O Estado de São Paulo, n. 45707, 08/12/2018. Política, p. A8
Justiça condenou ONG ligada a Damares
08/12/2018
Entidade teve de retirar do ar, em 2017, vídeo considerado ofensivo à dignidade da comunidade indígena pelo Ministério Público Federal
Pastora. Damares Alves é assessora no gabinete do senador Magno Malta (PR-ES), que negou tê-la indicado para pasta
A organização não governamental (ONG) Atini - Voz Pela Vida foi condenada, no ano passado, a retirar do ar um vídeo considerado pelo Ministério Público Federal ofensivo à comunidade indígena.
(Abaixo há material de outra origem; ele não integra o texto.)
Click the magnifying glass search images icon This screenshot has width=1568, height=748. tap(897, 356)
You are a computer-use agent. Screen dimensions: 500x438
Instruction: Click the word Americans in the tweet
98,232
A entidade tem entre as fundadoras a futura ministra da Mulher, Família e Direitos Humanos, Damares Alves, que também ficará responsável pela Fundação Nacional do Índio (Funai).
No pedido que sustentou a decisão judicial, o Ministério Público do Distrito Federal afirmou que o filme Hakani – A história de uma sobrevivente “gerou profunda indignação na sociedade, gerando manifestações preconceituosas e discriminatórias em face das comunidades indígenas”.
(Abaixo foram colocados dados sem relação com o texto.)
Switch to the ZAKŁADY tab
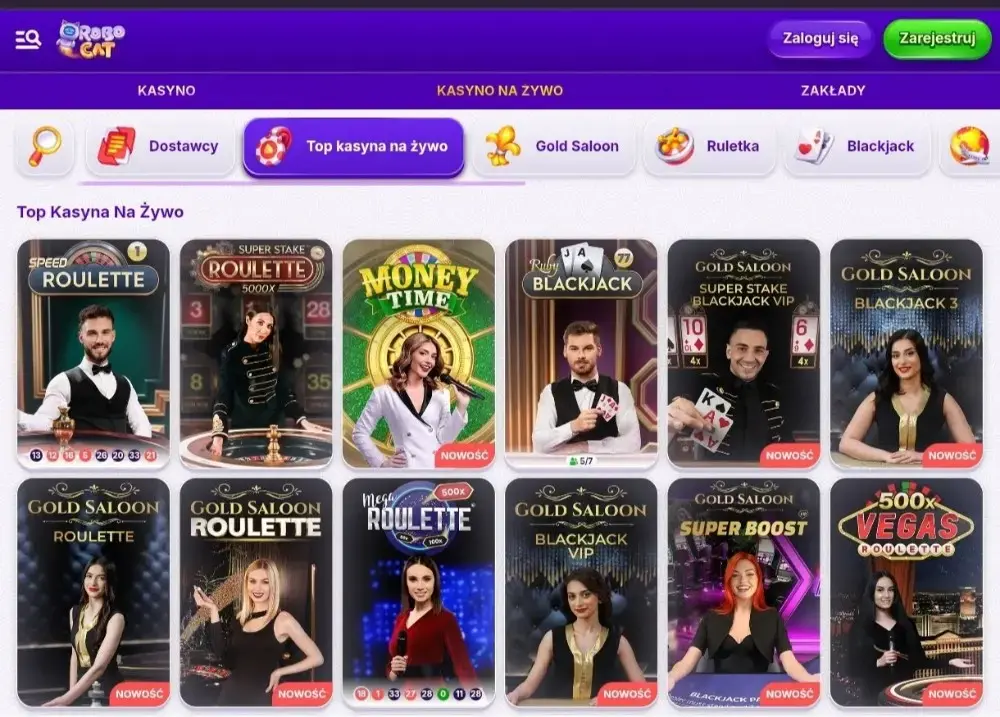The width and height of the screenshot is (1000, 717). point(833,91)
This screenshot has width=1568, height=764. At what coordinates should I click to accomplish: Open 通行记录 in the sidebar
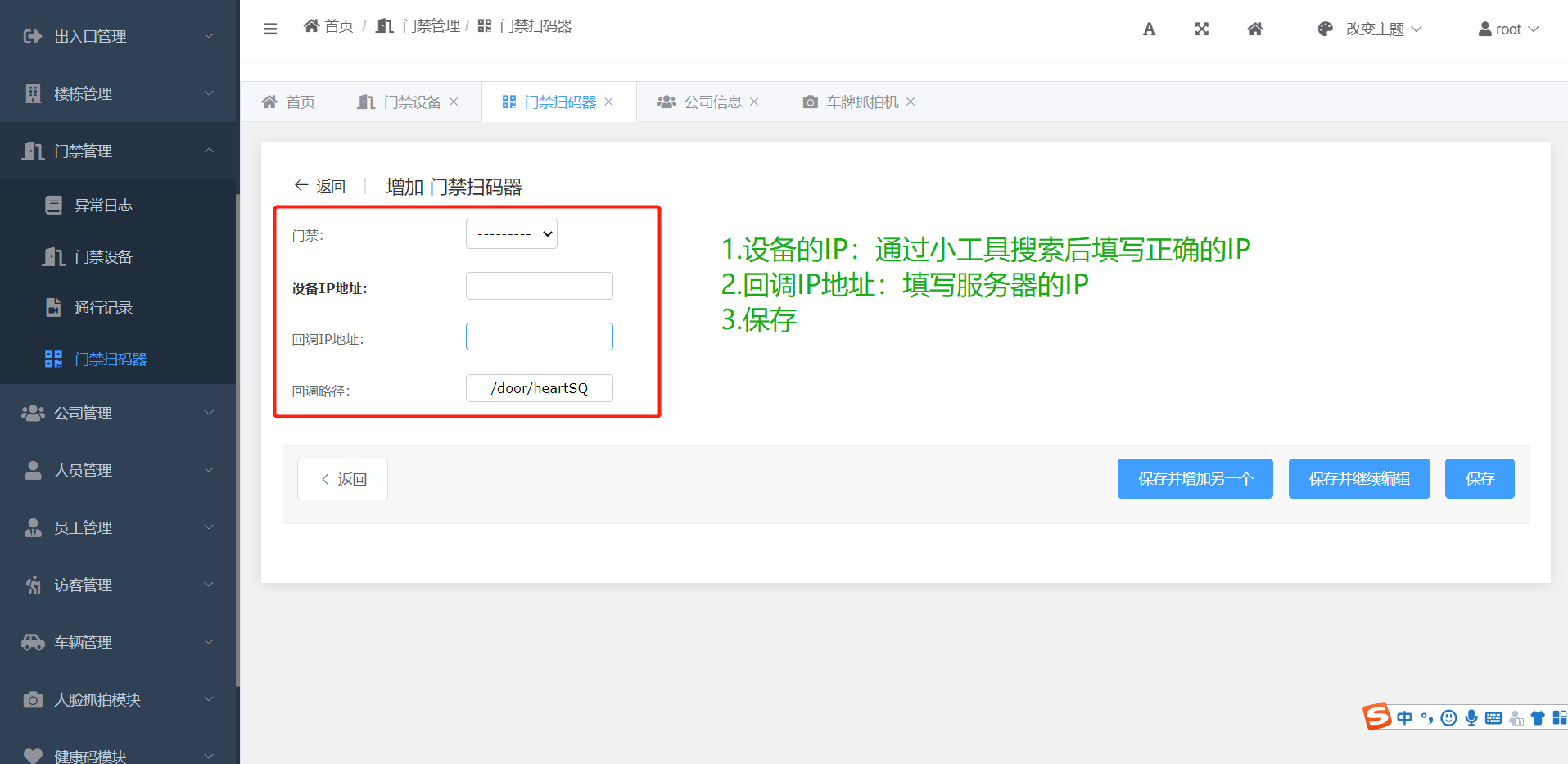click(103, 308)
Em sua argumentação, o MPF declarou que o filme tinha o objetivo de “chamar atenção acerca do tema ‘infanticídio indígena’ e legitimar as ações missionárias no interior das comunidades indígenas”. A veiculação do filme, justificou, bem como a exposição de imagens de crianças e adolescentes indígenas, “atinge a dignidade humana deste grupo perante a sociedade”. Os procuradores pediam à época que a ONG fosse condenada a pagar R$ 1 milhão.
Ainda de acordo com o MPF, a obra foi produzida em parceria com a instituição Jocum (Jovens Com Uma Missão), nome adotado no Brasil pela organização evangélica de origem americana Youth With a Mission. Fundada em 1960, a organização iniciou as atividades missionárias no Brasil em meados da década de 1970, e hoje possui escritórios em quase todos os Estados brasileiros.
Em outubro de 2017, a Justiça do DF acatou parte dos pedidos da Procuradoria e determinou suspensão da veiculação do filme – não concedeu a indenização pedida. A Atini - Voz Pela Vida recorreu da decisão.
O Estado verificou que ainda há links disponíveis na internet com acesso ao filme, que tem 30 minutos de duração.
Procuradas, as entidades não se manifestaram até a conclusão desta edição. Ontem, Damares Alves afirmou que não tem planos de “evangelizar” os povos indígenas .
‘Sem agressão’. Em entrevista concedida no Centro Cultural Banco do Brasil (CCBB) quando foi anunciada como ministra, anteontem, Damares disse ser contra a política de isolamento dos índios brasileiros e que a ideia é integrá-los “sem agressão à cultura”. “Não abro mão dos meus índios”, afirmou ela ao reiterar que a Funai, atualmente no Ministério da Justiça, será transferida para sua pasta. Segundo a ministra, o plano é cuidar do índio “como um todo”, inclusive daqueles com deficiência. “Ainda temos povos que eliminam crianças com deficiência.”
A decisão do presidente eleito, Jair Bolsonaro, de transferir a Funai de ministério causou indignação entre servidores do órgão, que veem a ministra como defensora da atuação religiosa e missionária em aldeias indígenas. Damares é assessora no gabinete do senador Magno Malta (PR-ES), que, apesar de ter sido próximo de Bolsonaro na campanha, ficou fora do ministério do novo governo.
Ontem, o senador divulgou um vídeo para aliados e eleitores no qual diz não ter indicado sua assessora para o ministério e atribuiu a decisão a uma escolha pessoal do presidente eleito. “Esclareço que ela não é uma indicação minha, é uma escolha pessoal do presidente, que a convidou. Não fui comunicado, não fui solicitado, não fui eu que a indiquei como algumas pessoas pensam. Não traduz a verdade. Ela é uma escolha pessoal do presidente da República. Eu desejo toda a sorte do mundo a ela”, afirmou Malta
'Ingignação'
“(O filme) gerou profunda indignação na sociedade, gerando manifestações preconceituosas e discriminatórias em face das comunidades indígenas.”